PERJALANAN Persija hingga meraih gelar juara Liga Indonesia 2001, tidaklah semulus yang banyak orang perkirakan. Onak dan duri pun harus dilewati. Sebagai salah satu tim bertabur bintang dan kandidat juara, Persija sempat tampil angin-anginan di awal musim. Beberapa kekalahan dan hasil seri membuat Persija hanya mampu bertengger di papan tengah wilayah barat. Transformasi sistem 3-6-1 warisan Ivan Kolev, ke sistem 3-5-2 oleh Andi Lala kurang berjalan dengan baik.

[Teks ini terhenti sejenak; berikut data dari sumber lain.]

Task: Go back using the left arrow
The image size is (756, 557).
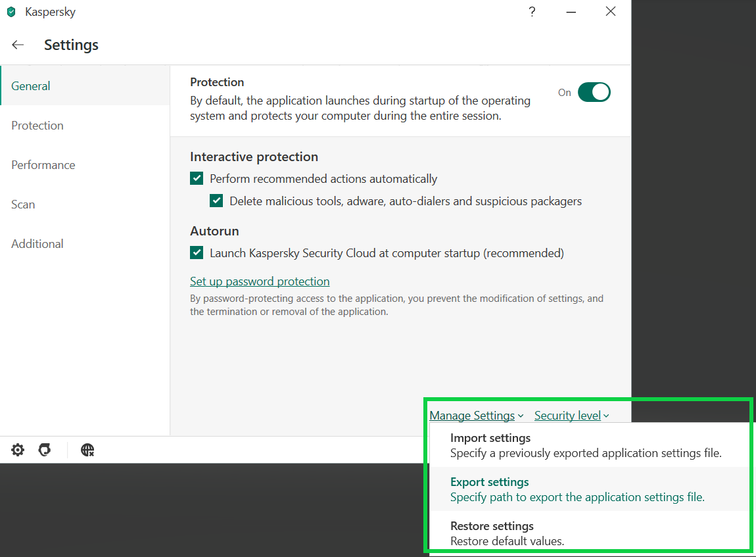Action: [x=18, y=45]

Masuknya darah-darah baru ke dalam tim, juga terasa belum nyetel. Persija memang berhasil tampil menggila dalam beberapa pertandingan. Namun di pertandingan yang lain Persija tampil loyo dan mengalami kekalahan, bahkan dari tim yang boleh dikatakan di bawah kelas Persija. Salah satu faktor yang membuat penampilan Persija angin-anginan, adalah minimnya rotasi yang diberlakukan. Kebugaran pemain menjadi kendala untuk tim dapat tampil trengginas, dalam setiap pertandingan.

Naiknya Sofyan Hadi sebagai nahkoda baru membawa angin segar. Pelatih yang juga merupakan legenda Persija ini, mengatasi inkonsistensi penampilan tim, dengan banyak melakukan rotasi pemain. Walaupun sistem, pakem, dan kerangka bermain tetap sama menggunakan formasi 3-5-2. Kedalaman materi pemain yang dimiliki Persija ketika itu, memungkinkan Sofyan Hadi melakukan rotasi pemain, tanpa mengurangi greget permainan tim. Sejak saat itu, grafik permain Persija mulai stabil dan cenderung naik. Hingga berhasil memenangkan tujuh pertandingan berturut-turut, di akhir putaran pertama. Walaupun di awal putaran kedua tim kembali tampil tidak konsisten, namun semua permasalahan itu dapat diatasi dengan komunikasi yang baik, antara jajaran manajemen dengan seluruh anggota tim. Hingga tim pun dapat kembali solid.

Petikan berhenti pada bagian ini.